[START OF Extract]

You can also file an appeal with the U.S. District Court, Federal Claims Court or U.S. Tax Court.

  • U.S. District Court or Federal Claims Court: You’ll need to pay the tax owed before filing an appeal.
  • U.S. Tax Court: This court is reserved for taxpayer disputes regarding estate state, gift tax and federal income tax. You’ll have to wait until you receive a notice of deficiency to file an appeal.

This approach is generally more costly as you’ll have to hire an attorney or Enrolled Agent to represent you in the court of law. Furthermore, it could take an extended period for a decision to be made regarding your appeal.

Also, be mindful that a fine of up to $25,000 could be assessed if the judge deems your appeal filing frivolous.

IRS Topic 151 FAQs

Here are some frequently asked questions about IRS Tax Topic 151.

Should you worry about Tax Topic 151?

No. Instead, wait until you receive the second notice so you’ll know how to move forward.

[END OF Extract]
[START OF Material for this exercise]

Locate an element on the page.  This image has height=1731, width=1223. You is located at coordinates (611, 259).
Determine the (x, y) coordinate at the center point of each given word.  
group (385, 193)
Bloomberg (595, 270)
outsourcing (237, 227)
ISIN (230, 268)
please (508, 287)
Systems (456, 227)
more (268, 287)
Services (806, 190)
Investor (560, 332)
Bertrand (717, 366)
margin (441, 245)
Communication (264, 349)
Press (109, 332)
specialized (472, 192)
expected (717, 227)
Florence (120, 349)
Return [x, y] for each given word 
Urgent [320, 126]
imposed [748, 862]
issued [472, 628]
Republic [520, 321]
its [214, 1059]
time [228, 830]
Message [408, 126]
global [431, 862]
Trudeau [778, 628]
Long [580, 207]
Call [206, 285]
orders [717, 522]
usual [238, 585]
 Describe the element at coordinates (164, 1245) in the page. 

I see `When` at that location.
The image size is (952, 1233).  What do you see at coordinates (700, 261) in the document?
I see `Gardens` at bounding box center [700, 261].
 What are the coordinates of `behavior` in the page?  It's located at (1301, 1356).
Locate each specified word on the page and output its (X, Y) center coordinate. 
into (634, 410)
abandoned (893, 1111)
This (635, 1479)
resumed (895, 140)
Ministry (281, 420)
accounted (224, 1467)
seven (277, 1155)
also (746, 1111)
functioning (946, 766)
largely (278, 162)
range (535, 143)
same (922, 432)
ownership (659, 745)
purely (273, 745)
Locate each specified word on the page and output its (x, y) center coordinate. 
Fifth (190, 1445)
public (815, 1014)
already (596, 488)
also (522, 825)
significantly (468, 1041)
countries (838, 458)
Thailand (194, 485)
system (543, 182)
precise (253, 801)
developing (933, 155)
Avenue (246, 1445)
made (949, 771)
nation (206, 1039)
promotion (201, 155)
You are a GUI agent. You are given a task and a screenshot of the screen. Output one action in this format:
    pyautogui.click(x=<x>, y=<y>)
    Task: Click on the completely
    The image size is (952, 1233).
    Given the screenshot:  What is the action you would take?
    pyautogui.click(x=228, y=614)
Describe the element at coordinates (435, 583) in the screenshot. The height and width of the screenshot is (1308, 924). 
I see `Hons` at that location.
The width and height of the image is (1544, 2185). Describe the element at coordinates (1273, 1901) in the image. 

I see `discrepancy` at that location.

[END OF Material for this exercise]

→ Challenges
- A) According to the tax appeals passage, what fine could be assessed if a judge deems an appeal filing frivolous?
- B) Render the lines of the records from the line that contains "Bloomberg (595, 270)" to the line that contains "What are the", both included, as a Markdown table with the columns Row and Record line. Number each row and leave out blank lines.
The tax appeals passage and the records have nothing to do with each other.

→ Responses to the exercise
- A) A fine of up to $25,000.

- B)
| Row | Record line |
|---|---|
| 1 | Bloomberg (595, 270) |
| 2 | outsourcing (237, 227) |
| 3 | ISIN (230, 268) |
| 4 | please (508, 287) |
| 5 | Systems (456, 227) |
| 6 | more (268, 287) |
| 7 | Services (806, 190) |
| 8 | Investor (560, 332) |
| 9 | Bertrand (717, 366) |
| 10 | margin (441, 245) |
| 11 | Communication (264, 349) |
| 12 | Press (109, 332) |
| 13 | specialized (472, 192) |
| 14 | expected (717, 227) |
| 15 | Florence (120, 349) |
| 16 | Return [x, y] for each given word  |
| 17 | Urgent [320, 126] |
| 18 | imposed [748, 862] |
| 19 | issued [472, 628] |
| 20 | Republic [520, 321] |
| 21 | its [214, 1059] |
| 22 | time [228, 830] |
| 23 | Message [408, 126] |
| 24 | global [431, 862] |
| 25 | Trudeau [778, 628] |
| 26 | Long [580, 207] |
| 27 | Call [206, 285] |
| 28 | orders [717, 522] |
| 29 | usual [238, 585] |
| 30 |  Describe the element at coordinates (164, 1245) in the page.  |
| 31 | I see `When` at that location. |
| 32 | The image size is (952, 1233).  What do you see at coordinates (700, 261) in the document? |
| 33 | I see `Gardens` at bounding box center [700, 261]. |
| 34 |  What are the coordinates of `behavior` in the page?  It's located at (1301, 1356). |